Although house prices decreased during the fieldwork period, when owners were asked whether the value of their home changed in the past 12 months, the majority of owner occupiers (66%) said they thought the value increased. A small proportion (4%) thought the value of their home decreased, 21% thought it stayed the same and 8% said they don’t know whether the value of their home changed, Annex Table 1.9.

When asked if they expected the value to change over the next 12 months, 31% thought the value would increase, 20% thought it would decrease, 36% thought it would stay the same and 14% said they don’t know whether it will change. Mortgagors were more likely than outright owners to think the value of their home would increase (33% compared to 29%), Annex Table 1.10.

The majority of homeowners said they thought the value of their home increased over the last 12 months but were less optimistic about the coming year.

8. Current interest rate

Mortgagors were most commonly on a fixed interest rate of five years or more (38% or 2.6 million households) or a fixed rate of two but less than five years (33% or 2.2 million households). Of the remaining mortgagors, 14% (908,000 households) were on a fixed rate for less than two years, 8% (504,000 households) were on their lender’s variable rate, and 5% (320,000 households) were on a tracker rate. The remaining reported mortgage types included capped- and discounted- variable rates, other interest rates or interest-free mortgages (3% or 181,000 households), Annex Table 1.11.

In the context of interest rate rises, it is notable that about half a million households report being on their lender’s variable rate.
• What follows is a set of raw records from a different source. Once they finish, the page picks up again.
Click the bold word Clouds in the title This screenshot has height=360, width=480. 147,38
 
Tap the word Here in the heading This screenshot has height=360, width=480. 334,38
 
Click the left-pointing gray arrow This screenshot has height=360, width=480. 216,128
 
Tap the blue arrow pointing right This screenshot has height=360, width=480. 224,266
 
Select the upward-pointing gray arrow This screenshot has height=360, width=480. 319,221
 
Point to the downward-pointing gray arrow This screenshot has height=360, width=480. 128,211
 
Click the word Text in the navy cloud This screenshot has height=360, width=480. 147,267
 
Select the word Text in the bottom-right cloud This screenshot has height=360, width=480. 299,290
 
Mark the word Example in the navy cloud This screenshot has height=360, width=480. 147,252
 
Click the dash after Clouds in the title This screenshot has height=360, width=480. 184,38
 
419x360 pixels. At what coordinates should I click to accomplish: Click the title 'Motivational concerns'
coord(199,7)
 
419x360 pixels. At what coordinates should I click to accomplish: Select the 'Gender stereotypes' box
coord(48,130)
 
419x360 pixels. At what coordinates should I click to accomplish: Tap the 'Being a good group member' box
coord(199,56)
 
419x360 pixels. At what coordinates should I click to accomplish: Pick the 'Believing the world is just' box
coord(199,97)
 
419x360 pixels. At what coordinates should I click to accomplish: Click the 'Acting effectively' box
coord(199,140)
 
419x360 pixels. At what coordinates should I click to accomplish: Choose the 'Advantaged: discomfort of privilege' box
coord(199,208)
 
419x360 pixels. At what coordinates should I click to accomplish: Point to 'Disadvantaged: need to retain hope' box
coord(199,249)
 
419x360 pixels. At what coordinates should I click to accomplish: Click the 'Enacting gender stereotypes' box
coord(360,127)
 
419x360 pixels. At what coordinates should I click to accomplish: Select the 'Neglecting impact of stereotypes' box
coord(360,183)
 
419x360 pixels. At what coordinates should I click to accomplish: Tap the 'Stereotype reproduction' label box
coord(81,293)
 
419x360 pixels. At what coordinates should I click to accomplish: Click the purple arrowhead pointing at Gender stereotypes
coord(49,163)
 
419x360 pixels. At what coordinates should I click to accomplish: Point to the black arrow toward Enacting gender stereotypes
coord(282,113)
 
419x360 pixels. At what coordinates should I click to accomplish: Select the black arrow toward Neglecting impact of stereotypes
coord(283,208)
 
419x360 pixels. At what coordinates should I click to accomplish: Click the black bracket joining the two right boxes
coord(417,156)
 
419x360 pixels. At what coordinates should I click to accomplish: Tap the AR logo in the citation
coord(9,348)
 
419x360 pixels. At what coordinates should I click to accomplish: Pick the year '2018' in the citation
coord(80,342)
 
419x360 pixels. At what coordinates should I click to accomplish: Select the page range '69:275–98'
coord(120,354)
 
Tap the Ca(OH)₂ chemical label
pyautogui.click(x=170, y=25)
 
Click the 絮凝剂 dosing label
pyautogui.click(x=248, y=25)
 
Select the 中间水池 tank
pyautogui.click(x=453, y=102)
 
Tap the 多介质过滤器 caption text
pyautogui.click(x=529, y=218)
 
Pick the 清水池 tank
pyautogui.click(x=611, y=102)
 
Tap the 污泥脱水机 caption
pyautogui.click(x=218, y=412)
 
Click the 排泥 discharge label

These rates tend to be higher than fixed or tracker rates, and would have made these households more vulnerable to rate rises that took place throughout 2023.

Those who took out their mortgage more recently were more likely to have a fixed rate mortgage than those who took out their mortgage before 2018. Of mortgagors who took out their mortgage in 2021 or 2022, 97% were on some type of fixed rate, compared to 95% of those who took out a mortgage between 2018-2020 and 76% of those who took out their mortgage before 2018.

Most mortgagors had a fixed rate to their mortgage, with recent mortgages more likely to have a fixed rate compared to other interest rates.